## Records provided
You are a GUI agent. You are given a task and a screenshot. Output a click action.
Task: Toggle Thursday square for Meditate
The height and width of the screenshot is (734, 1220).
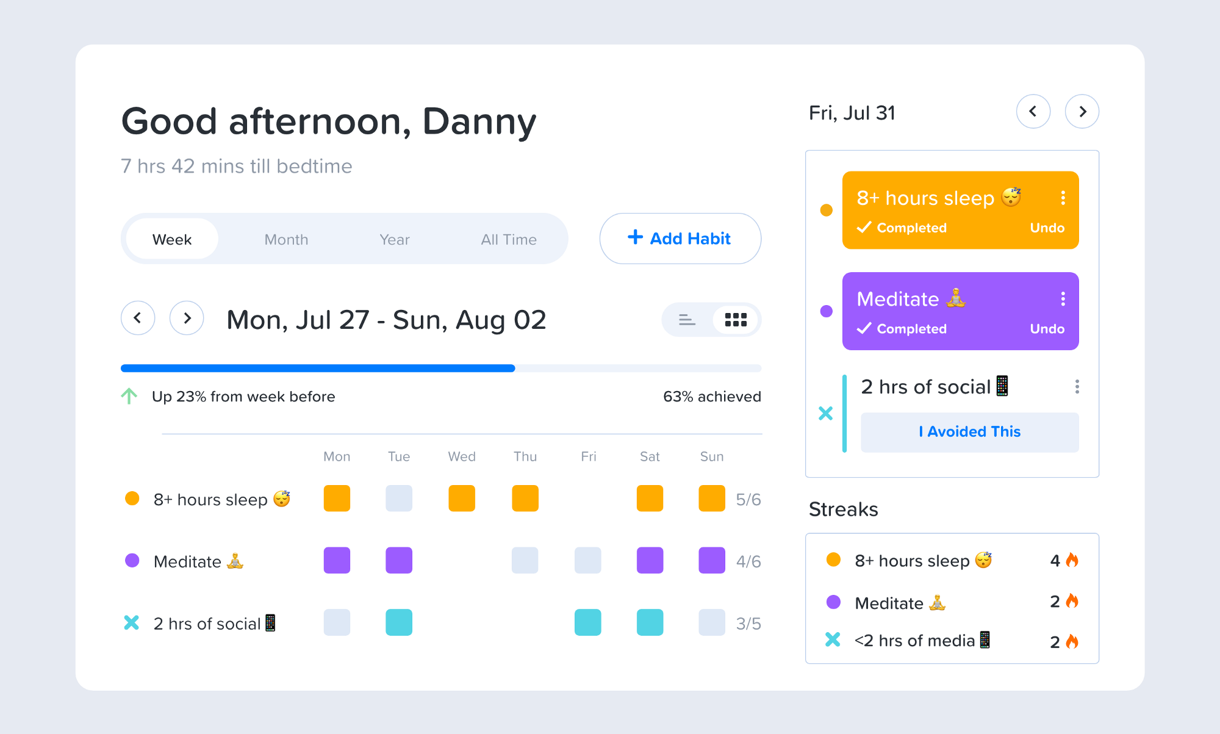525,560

* * *

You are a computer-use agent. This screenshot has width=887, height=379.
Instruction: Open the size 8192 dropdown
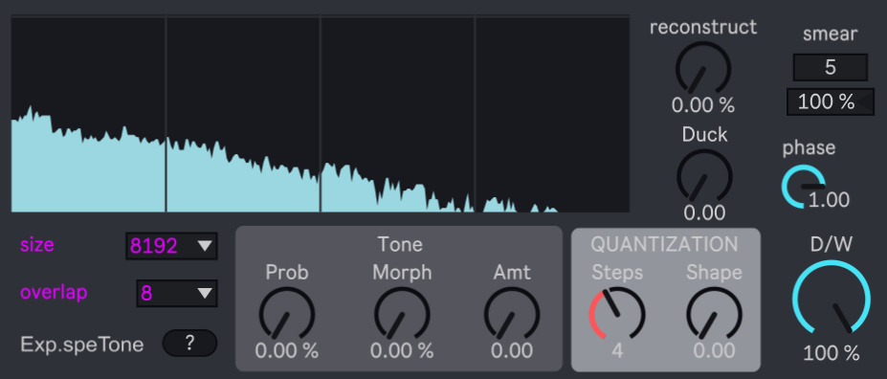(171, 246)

## Requirement
Copy the lines above that hold the word "agent".

## Response to the exercise
You are a GUI agent. You are given a task and a screenshot. Output a click action.
You are a computer-use agent. This screenshot has width=887, height=379.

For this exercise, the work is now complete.